Even though it he knew it would always end like this, Dyson never imagined it coming so soon. He was supposed to have her for another five lifetimes, hundreds more years of Kenzi in all her glory with a million more memories to keep, as his mate, his to love, to honor, to protect. She was supposed to drift away from him silently, slip through his fingers seamlessly, in the middle of the night when her beautiful face withered from age and her once clear blue eyes clouded.
For the first few weeks, he didn't believe it. Even after they buried her, and the cold body that no longer held the tiny girl who always managed to seem larger than life was tucked away neatly into a section of earth that was far too underserving and plain to ever do her justice, Dyson didn't believe that she had passed on. She was everywhere, then, except she wasn't.
Dyson would see her in the mirror when he gathered up the courage to look himself in the eye, and for a fraction of a second Dyson would see Kenzi instead of himself, and she'd smirk at him through the glass in that tantalizing way he'd come to love, only to evaporate when his eyes begged for another look. And if that wasn't torture enough, sometimes Dyson would wake up in the middle of the night, and stretch out his arm, fully intent on pulling her body close to his and bury his nose in her hair, only to find the sheets empty and cold. He'd roll over then, fold his face into his pillow and try to sleep, but it always evaded him. So Dyson would spend the remainder of the night looking for solace with an aching in his chest that wasn't there before.
It took months for him to leave his loft, and even then he was numb to the world. At first he tried going to the Dahl, only to find that it had closed up and Trick had migrated to other lands. Dyson just pushed aside the rotting wood that held the door closed and walked right in though, like he would have less than a year ago. He wandered the place in the dark, pausing at each room before seating himself at the bar. It was worse in here though, all the wisps of Kenzi filled the tavern and hollowed him out at the same time. She was a sensory overload- he could see her leaning over a table with a pool stick in hand, wobbling on too-high heels, swiping liquor off the top shelf even when she'd already drunk her weight in alcohol.
So Dyson poured himself a glass of scotch from the only bottle left in the empty, cleaned out bar, and sat at the only stool left in the place, drinking and reminiscing all the times he'd taken for granted the way Kenzi seemed to always be around. It was so ironic, how Dyson would be irritated with the tiny girl for pushing her way into their lives and how he used to wish she'd leave, and now he would gladly bury himself alive just to look at her once more.
It took Dyson hours to finish that bottle, but he emptied every glass, and when there was no more left, he placed the glass upside down on the table, stood, pushed in the stool and walked out of the bar, shifting the wood back into place on his way out. It was the last time he was ever there.
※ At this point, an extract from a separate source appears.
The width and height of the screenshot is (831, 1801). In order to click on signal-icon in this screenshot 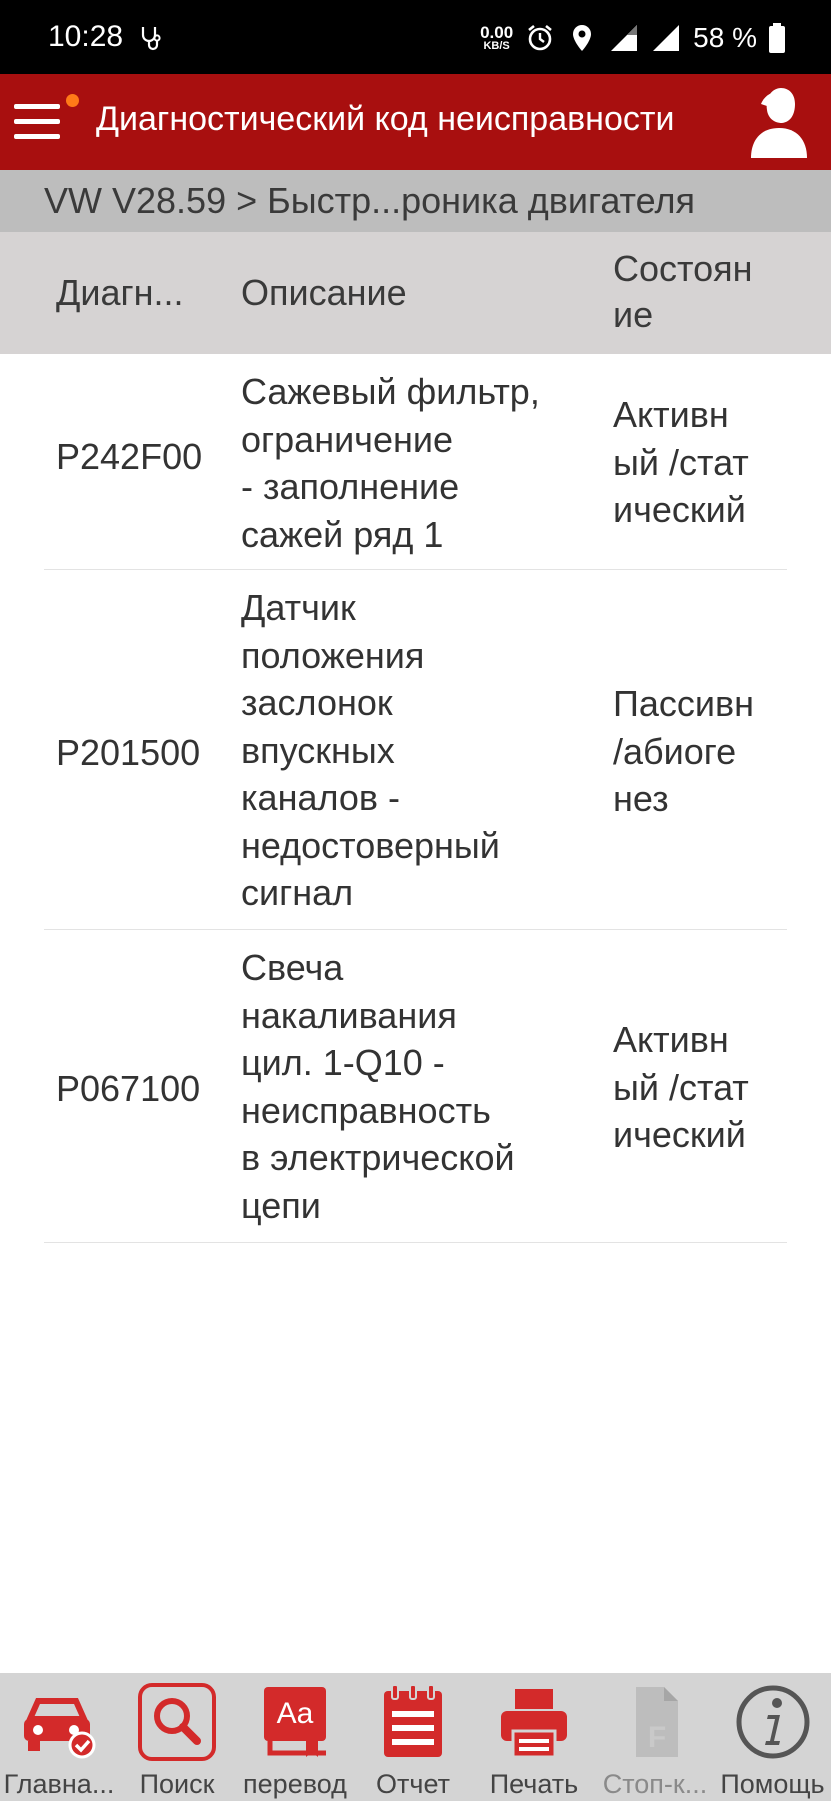, I will do `click(624, 38)`.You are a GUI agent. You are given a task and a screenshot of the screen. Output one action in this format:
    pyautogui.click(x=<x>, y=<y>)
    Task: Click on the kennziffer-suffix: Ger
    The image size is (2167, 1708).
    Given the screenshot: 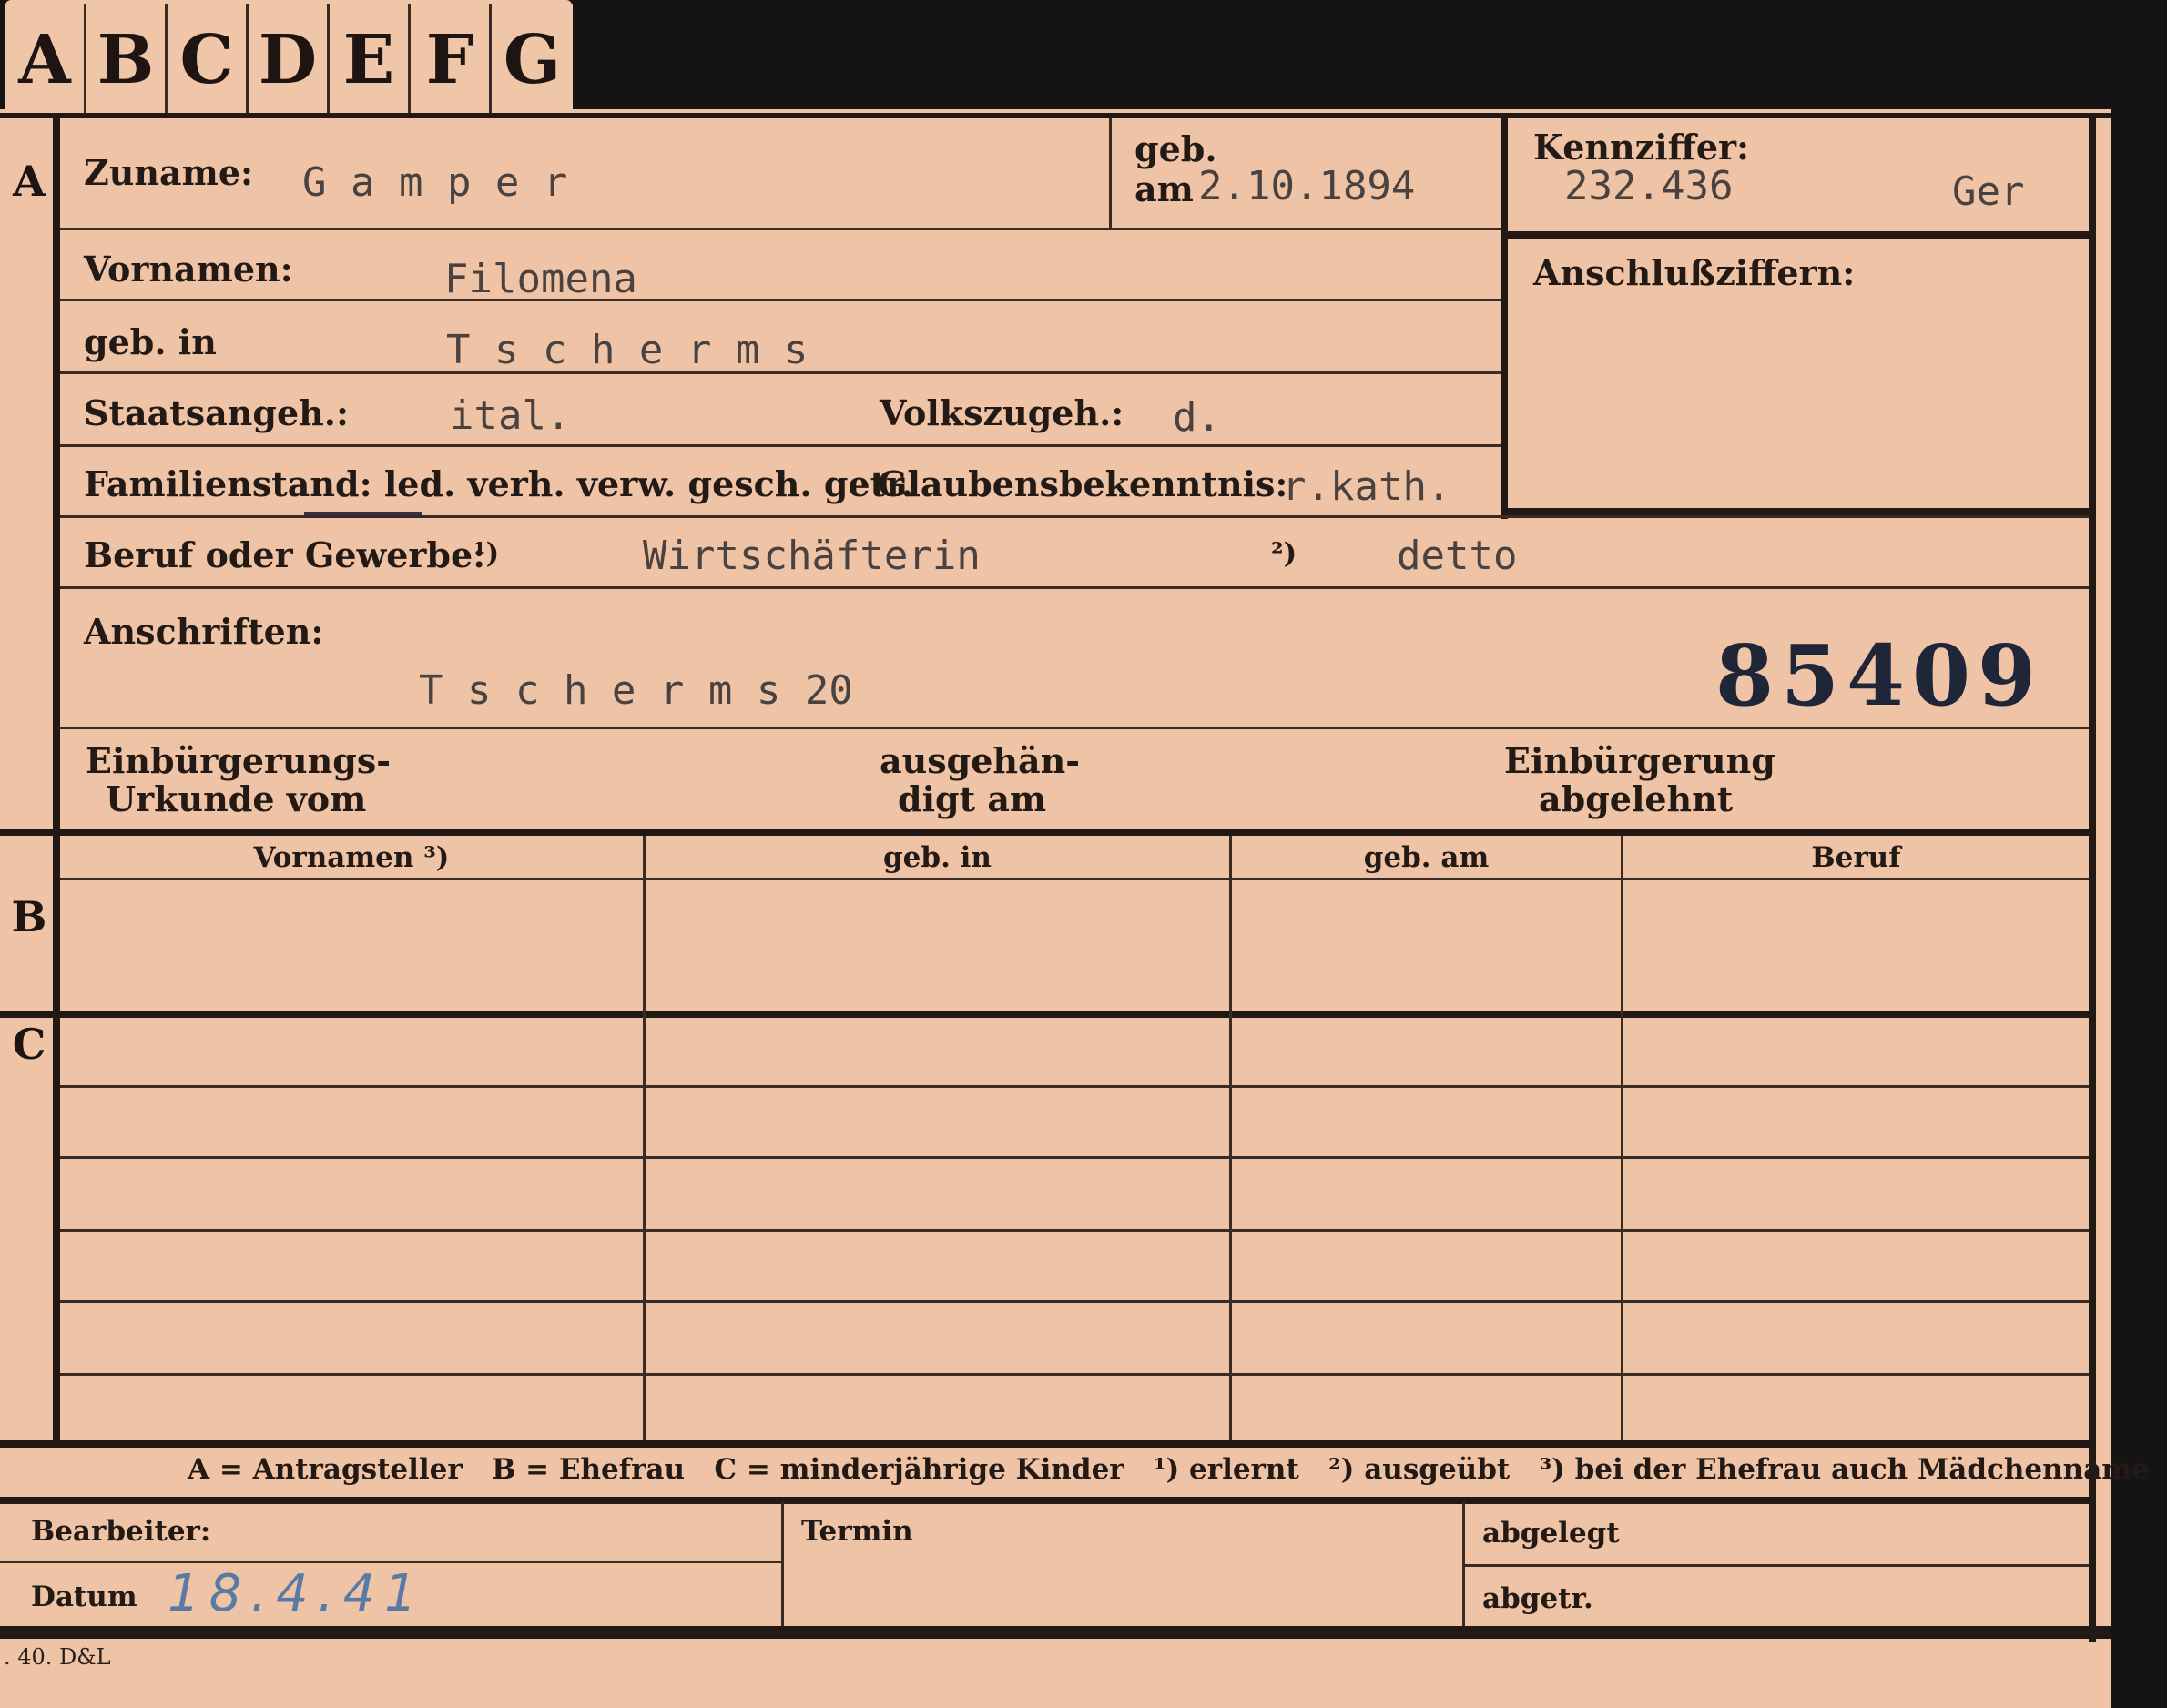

The rest of that afternoon passed in a blur, and without really knowing how he'd gotten there, Dyson found himself at the clubhouse
Bo had long since packed up and moved out, her scent was stale and old. Carefully, he entered the house where Kenzi had spent the last three years of her life. For the longest time he stood in the living room, half expecting her to dash down the stairs in a blonde wig, wearing a too short skirt with too high heels and ask him where he'd been, while giving him that smile. That smile, the one she seemed to save just for him, was one he'd remember until the day he died. It was the kind you come across once in a lifetime, one that disregarded everything but you and exactly how you were standing there in that exact moment. Suddenly, everything that you were- every decision you ever spent hours making, every thought that rose from your mind, every action made without fear of the consequences, every word that ever uttered your lips, every desire that ever crossed your mind in the shadows of the night- disappeared. It evaporated, shattered, broke- whatever you call it, the way she smiled convinced you it didn't matter, she saw you only how you were standing in front of her and finally you were free. Free of inabbitions or doubts, and free to be anyone or anything you so desired to- because she would believe it, no matter how crazy or insane, she understood you the way you wanted to be understood.
He never once came across that smile again, not in the years he wasted drifting from place to place after her death, but to be fair he wasn't really searching. Kenzi was forever burned into his mind- all the little pieces that should have contradicted themselves which made up her personality were impossible for anyone else to measure up to, and he was alone in the way he mourned for mass of creatures who never got to know her and the way she made even utter chaos seem meek and insignificant in her presence. She lived far too many years too early, and died far too many years too soon for the humans that live their present day lives to be anything but blissfully unaware of how the most magnificent of them was doomed to walk among the shadows for all eternity.
For Dyson, death was welcome when it came to collect his soul. For he had outlived Kenzi a thousand years and spent every last one of them wishing it had been the other way around.